Alguna vez estuvieron muy cerca, sin saberlo. Era abril de 1948. Cerca de la pensión en la que vivía García Márquez, alguien asesinaba a Jorge Eliécer Gaitán. Estallaba lo que luego llamarían “El Bogotazo”. Por esas calles, participando en la revuelta, andaba Fidel Castro, un muchacho de 21 años, delegado estudiantil cubano.
Iban a pasar muchos años hasta que otro evento histórico volviera a reunirlos. 1959. La revolución triunfa en Cuba. Castro invita a periodistas extranjeros y a diversas personalidades a ser testigos de lo que estaba pasando. García Márquez está entre los invitados. Acaba de llegar a La Habana. Un discurso se oye en la isla. El autor colombiano recuerda: “Dos cosas llamaron la atención de quienes oíamos a Fidel Castro por primera vez. Una era su terrible poder de seducción. La otra era la fragilidad de su voz”.
Desde ese momento, el escritor quedó subyugado por la figura del líder cubano. Cuando regresó a Colombia, el compromiso estaba firme: volvía como corresponsal de la agencia de noticias Prensa Latina. Tiempo después continuaría con ese trabajo desde los Estados Unidos. No fue fácil.
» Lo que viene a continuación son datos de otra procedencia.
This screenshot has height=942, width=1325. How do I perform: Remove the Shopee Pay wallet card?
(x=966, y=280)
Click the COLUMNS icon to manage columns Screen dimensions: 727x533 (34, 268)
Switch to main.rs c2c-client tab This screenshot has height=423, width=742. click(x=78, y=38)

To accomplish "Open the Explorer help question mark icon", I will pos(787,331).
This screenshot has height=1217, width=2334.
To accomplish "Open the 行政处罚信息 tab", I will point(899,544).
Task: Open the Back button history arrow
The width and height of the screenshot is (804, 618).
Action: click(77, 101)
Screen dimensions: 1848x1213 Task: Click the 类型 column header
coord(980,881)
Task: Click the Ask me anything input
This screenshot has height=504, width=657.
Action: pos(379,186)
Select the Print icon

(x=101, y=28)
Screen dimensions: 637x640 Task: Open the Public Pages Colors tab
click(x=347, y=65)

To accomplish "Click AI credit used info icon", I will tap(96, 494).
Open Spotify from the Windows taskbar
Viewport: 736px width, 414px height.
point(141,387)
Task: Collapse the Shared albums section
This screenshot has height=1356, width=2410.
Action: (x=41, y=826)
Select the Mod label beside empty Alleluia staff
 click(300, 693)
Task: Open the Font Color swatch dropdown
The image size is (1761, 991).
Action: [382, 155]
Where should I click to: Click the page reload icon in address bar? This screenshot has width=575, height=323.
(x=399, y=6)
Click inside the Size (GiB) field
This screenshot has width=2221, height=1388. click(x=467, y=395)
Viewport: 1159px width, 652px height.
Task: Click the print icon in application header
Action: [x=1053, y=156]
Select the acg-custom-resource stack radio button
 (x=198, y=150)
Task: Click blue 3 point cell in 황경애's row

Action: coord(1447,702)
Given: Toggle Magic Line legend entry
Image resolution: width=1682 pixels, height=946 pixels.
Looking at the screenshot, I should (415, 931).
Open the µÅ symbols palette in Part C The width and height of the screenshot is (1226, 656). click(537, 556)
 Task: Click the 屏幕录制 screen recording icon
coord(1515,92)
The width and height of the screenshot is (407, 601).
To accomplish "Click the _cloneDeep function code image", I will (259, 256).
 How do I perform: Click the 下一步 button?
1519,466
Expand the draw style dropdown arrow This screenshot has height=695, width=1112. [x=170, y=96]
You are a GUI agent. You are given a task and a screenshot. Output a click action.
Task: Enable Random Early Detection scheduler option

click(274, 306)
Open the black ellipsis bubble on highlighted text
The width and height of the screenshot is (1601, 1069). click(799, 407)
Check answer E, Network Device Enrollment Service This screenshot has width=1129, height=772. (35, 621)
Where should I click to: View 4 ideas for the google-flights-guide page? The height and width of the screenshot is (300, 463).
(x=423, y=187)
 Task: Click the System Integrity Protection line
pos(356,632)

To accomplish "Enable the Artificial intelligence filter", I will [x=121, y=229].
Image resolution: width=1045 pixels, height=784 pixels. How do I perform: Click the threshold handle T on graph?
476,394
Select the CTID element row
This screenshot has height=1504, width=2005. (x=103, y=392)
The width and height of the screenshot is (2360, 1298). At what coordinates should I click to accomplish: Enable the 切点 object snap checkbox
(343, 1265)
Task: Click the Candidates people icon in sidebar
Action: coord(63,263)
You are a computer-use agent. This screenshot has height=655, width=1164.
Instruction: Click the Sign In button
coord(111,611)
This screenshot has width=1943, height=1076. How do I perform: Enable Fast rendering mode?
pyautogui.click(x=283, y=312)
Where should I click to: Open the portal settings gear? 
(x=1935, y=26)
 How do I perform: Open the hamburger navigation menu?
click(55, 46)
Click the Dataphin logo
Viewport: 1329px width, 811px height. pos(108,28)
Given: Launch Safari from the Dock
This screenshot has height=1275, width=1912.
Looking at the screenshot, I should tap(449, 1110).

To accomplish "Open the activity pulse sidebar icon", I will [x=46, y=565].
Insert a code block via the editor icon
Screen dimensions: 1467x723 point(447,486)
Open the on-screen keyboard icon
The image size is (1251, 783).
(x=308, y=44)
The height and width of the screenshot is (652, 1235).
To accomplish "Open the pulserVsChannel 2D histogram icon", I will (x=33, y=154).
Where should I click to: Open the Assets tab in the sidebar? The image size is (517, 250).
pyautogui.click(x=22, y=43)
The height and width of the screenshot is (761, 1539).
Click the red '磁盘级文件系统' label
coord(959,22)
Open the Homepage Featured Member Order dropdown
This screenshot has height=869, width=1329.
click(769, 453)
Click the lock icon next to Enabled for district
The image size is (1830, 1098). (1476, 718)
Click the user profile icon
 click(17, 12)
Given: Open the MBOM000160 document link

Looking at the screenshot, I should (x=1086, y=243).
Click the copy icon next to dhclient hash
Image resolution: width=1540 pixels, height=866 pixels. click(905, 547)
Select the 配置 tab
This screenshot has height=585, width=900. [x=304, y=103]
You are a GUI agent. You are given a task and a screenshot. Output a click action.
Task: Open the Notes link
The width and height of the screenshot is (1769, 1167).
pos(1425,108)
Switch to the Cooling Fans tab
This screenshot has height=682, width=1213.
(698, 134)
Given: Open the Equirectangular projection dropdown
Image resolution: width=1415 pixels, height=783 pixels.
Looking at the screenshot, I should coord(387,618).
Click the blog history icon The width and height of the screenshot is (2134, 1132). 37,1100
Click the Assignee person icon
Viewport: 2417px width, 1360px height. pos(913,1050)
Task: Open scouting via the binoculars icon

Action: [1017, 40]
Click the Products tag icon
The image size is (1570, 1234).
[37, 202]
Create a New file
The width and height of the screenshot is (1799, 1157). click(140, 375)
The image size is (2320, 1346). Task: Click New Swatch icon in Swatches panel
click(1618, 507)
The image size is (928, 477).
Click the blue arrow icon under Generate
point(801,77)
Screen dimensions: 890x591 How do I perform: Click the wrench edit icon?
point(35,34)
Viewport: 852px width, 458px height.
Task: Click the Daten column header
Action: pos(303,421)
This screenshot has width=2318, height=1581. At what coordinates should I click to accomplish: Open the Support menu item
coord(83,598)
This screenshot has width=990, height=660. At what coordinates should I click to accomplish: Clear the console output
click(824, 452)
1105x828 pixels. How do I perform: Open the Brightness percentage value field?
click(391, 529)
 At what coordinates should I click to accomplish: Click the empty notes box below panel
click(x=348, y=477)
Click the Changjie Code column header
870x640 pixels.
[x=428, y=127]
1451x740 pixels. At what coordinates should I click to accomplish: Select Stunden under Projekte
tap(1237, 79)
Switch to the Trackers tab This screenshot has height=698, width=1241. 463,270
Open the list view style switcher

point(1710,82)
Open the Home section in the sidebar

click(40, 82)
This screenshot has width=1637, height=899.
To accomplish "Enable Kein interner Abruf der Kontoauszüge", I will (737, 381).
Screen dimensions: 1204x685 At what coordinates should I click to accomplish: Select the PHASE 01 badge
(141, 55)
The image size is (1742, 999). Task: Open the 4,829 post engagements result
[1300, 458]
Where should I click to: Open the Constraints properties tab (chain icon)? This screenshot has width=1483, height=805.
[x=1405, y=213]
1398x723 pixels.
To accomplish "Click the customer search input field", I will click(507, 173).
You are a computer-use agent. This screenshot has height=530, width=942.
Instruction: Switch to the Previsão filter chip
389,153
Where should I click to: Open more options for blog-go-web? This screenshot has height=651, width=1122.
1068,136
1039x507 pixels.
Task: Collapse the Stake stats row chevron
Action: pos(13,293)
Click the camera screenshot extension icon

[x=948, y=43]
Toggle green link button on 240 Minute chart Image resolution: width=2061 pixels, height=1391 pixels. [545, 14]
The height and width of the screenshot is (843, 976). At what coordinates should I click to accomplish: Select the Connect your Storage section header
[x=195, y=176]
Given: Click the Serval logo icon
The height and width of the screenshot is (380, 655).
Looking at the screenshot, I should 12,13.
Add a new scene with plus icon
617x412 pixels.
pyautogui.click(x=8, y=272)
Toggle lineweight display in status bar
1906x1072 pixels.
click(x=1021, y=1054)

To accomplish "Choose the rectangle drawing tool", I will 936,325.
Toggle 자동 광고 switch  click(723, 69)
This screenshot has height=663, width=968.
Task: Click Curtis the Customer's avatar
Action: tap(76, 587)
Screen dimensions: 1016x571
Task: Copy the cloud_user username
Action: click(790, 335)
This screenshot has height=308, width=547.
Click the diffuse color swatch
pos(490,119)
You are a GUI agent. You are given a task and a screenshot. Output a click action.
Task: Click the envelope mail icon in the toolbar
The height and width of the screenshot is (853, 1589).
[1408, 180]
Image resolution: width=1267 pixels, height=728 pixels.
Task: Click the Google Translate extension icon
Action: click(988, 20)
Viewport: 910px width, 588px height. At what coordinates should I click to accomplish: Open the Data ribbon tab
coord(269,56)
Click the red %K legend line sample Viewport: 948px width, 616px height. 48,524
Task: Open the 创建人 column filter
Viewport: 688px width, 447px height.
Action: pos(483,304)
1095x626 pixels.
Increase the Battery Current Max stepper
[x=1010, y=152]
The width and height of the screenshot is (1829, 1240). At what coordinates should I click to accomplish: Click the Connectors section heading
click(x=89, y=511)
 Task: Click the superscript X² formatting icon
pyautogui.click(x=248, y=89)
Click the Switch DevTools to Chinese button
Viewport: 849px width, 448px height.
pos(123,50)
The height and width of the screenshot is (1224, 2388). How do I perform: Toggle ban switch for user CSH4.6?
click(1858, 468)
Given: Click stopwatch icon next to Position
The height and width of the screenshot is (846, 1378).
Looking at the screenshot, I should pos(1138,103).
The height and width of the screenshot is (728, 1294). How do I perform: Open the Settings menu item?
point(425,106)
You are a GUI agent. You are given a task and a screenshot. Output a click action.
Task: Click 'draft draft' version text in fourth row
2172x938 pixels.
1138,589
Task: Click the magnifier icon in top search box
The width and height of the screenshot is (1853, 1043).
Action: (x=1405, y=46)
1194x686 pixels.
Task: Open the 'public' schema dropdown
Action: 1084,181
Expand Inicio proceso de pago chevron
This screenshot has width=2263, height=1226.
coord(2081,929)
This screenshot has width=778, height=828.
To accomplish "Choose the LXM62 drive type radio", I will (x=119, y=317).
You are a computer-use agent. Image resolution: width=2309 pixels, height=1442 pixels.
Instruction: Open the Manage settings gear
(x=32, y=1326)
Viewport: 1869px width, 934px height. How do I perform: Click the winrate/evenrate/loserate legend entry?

Durante los meses que vivió en Nueva York tuvo que enfrentar críticas y rechazos e incluso a un grupo de exiliados cubanos que lo amenazó con un arma.
Su relación con Estados Unidos era la contracara de su lazo con Cuba. El gobierno no estaba dispuesto a aceptar a ese colombiano que defendía públicamente a Castro. Decidieron aplicarle el mote de subversivo y negarle la visa. Había entrado en la lista de los indeseables. Fue Bill Clinton quien revisó esa decisión y anuló la orden de no dejarlo pisar suelo estadounidense.
García Márquez fue muy criticado por su apoyo incondicional al gobierno cubano. El punto de quiebre llegó en 1971. El poeta Heberto Padilla había sido encarcelado acusado de escribir “material antirrevolucionario”. Poco después hizo una autocrítica y una declaración pública en la que dijo arrepentirse de lo que había escrito. Ese episodio provocó que muchos antiguos aliados sintieran que ya no podían seguir apoyando la revolución. En total, 72 intelectuales (americanos y europeos) firmaron una carta pública a Fidel Castro. Las primeras líneas iban al núcleo del asunto: “Creemos un deber comunicarle nuestra vergüenza y nuestra cólera. El lastimoso texto de la confesión que ha firmado Heberto Padilla sólo puede haberse obtenido por medio de métodos que son la negación de la legalidad y la justicia revolucionarias”. Las últimas palabras eran una expresión de deseo y un reclamo: “Quisiéramos que la Revolución Cubana volviera a ser lo que en un momento nos hizo considerarla un modelo dentro del socialismo”. Entre los firmantes estaban Simone de Beauvoir, Ítalo Calvino, Marguerite Duras, Magnus Enzensberger, Carlos Fuentes, Juan Goytisolo, Juan Marsé, Plinio Apuleyo Mendoza, Carlos Monsiváis, Alberto Moravia, José Emilio Pacheco, Pier Paolo Pasolini, Alain Resnais, Juan Rulfo, Jean Paul Sartre, Susan Sontag y Mario Vargas Llosa.
“Gabo” reforzó su posición, apoyó al gobierno cubano y fue duramente criticado. Vargas Llosa dijo que era un “lacayo” de Castro.
Contra esas críticas, el propio Plinio Apuleyo Mendoza –en su libro Aquellos tiempos con Gabo– resalta que García Márquez muchas veces se sirvió de su amistad con Fidel para intervenir en algunos temas y que fue él quien hizo las gestiones para que Padilla pudiera salir de Cuba en 1980. Según el autor, el Nobel colombiano habría intercedido para obtener la liberación de 3.200 presos políticos.
“Gabo” fue quizás, de aquel grupo inicial de intelectuales aliados de la revolución, uno de los pocos que mantuvo intacto ese lazo.